§ **TEXT SEGMENT**:
== == ==
So yeah, so tell me a little bit about. I know like I got to say like, after this goes, and some of my listeners and viewers gonna see this and they're gonna start looking at, you know, pulling up Ghana, and they're gonna see the the success stories and they're gonna see the horror stories. One of the things that's going to come up a lot is going to be how you have to police and money's got to be given here or you can't get nothing done unless you give somebody some money.

Speaker 2:

That is a fact. It's the scam culture, the police officers, I learned I don't pay them nothing.

Speaker 1:

That's their job.

Speaker 2:

But if you want something done in a hurry, you may have to pay 200 CDs, that's $20.

Speaker 1:

And one thing that keeps coming up is the Ghanaian time. I'll be there tomorrow at 10 AM. It's not going to be 10 AM.

Speaker 2:

My employees know I don't play that you will get fired. You know we call it something else. I won't say that, but they take it to the 10th degree. You know you have an appointment at 1 o'clock it may be 2 or 3, and then they pop up. Nothing wrong. They don't do that with me as an Uber driver. I drive also. We have a company car. But if I go to a car I hire a driver, I say, look, if you both pick me at 1 o'clock, I need you here at 1 o'clock.
== == ==
[Item location entries]

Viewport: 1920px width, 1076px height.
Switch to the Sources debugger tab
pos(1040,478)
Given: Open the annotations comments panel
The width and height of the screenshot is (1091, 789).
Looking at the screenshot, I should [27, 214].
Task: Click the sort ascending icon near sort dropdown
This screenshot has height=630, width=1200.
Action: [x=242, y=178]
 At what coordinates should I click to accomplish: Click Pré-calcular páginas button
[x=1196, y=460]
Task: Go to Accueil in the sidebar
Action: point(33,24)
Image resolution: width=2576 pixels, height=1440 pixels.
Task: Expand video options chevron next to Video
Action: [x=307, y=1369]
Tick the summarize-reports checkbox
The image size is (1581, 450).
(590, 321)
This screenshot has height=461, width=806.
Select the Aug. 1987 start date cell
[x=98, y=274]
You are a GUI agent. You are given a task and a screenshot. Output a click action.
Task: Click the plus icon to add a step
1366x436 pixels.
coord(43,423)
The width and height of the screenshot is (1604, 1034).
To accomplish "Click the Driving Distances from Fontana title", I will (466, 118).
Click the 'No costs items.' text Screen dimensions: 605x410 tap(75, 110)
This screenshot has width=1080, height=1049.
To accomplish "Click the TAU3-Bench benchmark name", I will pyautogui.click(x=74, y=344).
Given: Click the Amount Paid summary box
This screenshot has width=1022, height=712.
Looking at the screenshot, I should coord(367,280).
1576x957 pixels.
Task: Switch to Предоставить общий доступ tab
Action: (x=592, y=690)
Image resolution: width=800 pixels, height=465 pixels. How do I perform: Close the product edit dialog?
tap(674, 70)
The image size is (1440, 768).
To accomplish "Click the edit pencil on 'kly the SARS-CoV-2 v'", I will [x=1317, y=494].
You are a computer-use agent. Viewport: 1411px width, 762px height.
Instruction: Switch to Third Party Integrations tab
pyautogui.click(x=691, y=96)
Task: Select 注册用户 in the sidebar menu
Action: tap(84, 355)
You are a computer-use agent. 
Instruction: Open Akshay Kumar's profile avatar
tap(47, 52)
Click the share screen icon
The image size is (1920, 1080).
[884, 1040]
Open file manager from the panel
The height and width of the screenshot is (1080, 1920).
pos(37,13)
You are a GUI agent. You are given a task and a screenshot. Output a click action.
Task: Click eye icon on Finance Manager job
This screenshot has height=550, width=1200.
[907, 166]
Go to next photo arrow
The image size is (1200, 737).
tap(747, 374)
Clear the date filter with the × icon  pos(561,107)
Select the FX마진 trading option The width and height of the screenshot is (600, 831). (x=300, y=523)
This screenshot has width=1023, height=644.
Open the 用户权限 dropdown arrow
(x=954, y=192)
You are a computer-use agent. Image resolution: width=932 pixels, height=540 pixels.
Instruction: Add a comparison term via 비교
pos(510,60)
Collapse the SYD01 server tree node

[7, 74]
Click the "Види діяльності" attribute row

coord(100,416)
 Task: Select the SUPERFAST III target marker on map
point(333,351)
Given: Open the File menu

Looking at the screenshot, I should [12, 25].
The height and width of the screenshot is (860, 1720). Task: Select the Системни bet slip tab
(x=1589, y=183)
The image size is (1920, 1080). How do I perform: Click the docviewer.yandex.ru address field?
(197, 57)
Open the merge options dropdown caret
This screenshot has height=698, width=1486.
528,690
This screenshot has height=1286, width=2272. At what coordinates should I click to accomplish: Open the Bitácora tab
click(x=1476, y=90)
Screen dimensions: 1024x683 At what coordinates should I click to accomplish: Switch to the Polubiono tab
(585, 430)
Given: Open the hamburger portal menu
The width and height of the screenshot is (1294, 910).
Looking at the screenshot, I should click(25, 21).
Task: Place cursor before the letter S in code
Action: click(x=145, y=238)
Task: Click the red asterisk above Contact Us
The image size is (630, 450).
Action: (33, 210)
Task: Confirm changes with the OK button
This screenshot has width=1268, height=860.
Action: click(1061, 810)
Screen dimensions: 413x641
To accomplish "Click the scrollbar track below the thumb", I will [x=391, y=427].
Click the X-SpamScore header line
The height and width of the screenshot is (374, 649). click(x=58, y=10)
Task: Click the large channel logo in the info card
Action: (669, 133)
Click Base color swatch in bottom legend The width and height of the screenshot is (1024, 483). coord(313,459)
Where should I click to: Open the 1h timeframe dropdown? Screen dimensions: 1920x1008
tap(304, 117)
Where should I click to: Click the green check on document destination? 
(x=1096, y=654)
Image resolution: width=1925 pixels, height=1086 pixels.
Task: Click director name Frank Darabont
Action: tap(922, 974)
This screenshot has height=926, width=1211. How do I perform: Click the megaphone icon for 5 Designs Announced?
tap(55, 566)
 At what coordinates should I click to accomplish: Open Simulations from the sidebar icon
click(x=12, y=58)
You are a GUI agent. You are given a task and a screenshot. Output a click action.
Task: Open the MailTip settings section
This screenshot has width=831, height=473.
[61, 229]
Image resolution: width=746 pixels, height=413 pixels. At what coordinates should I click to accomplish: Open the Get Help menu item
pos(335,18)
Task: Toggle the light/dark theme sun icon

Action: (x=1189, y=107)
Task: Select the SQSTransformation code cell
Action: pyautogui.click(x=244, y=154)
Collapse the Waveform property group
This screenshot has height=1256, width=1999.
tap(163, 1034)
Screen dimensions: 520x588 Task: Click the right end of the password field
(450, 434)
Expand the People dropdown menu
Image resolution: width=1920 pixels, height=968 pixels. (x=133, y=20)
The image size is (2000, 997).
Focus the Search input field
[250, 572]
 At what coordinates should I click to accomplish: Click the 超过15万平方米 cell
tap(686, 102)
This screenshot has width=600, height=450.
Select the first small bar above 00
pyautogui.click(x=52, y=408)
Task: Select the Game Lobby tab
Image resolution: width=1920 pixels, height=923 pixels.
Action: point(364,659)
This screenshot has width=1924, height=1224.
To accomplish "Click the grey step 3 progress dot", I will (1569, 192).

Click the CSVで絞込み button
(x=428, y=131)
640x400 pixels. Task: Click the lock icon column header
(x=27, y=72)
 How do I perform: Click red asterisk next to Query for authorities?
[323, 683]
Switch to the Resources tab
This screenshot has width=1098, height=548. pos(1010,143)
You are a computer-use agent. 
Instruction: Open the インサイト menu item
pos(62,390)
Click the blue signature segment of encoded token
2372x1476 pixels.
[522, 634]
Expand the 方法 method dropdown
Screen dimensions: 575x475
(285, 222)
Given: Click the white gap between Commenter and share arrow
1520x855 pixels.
== == ==
Extend the conversation about life and business in Ghana, starting right after its last sentence. The material above is separate from the conversation about Ghana.

Speaker 2:

At 1 o'clock, you should be waiting for me. I fired a driver, a couple of them. You can't come on time. No, I'm sorry. No, no, I can't use you Because if I have an appointment. I expect to be there on time. You know, and I normally leave. You know, if I go to a car, I give a two-hour window because you never know if the traffic could be backed up. You know.

Speaker 1:

And you come from a culture with the military like everything got to be on time. You get discharged. You're late, yeah yeah.

Speaker 2:

So you know God of Time is something else, and they know I mean my employees know I don't play that God of Time you know, if we had to start work at 6, you'd be there at 6, you know.

Speaker 1:

So tell me a little bit about the weather, man, because I've never been to Africa. I'm coming soon. I've never been to Africa, I'm coming soon. Since I met you, man, you've been a resource for me, I mean educationally, I mean just opened up my mind to some different things and just opportunities that I've seen over there just from talking with you. Just tell me what to expect when I get there.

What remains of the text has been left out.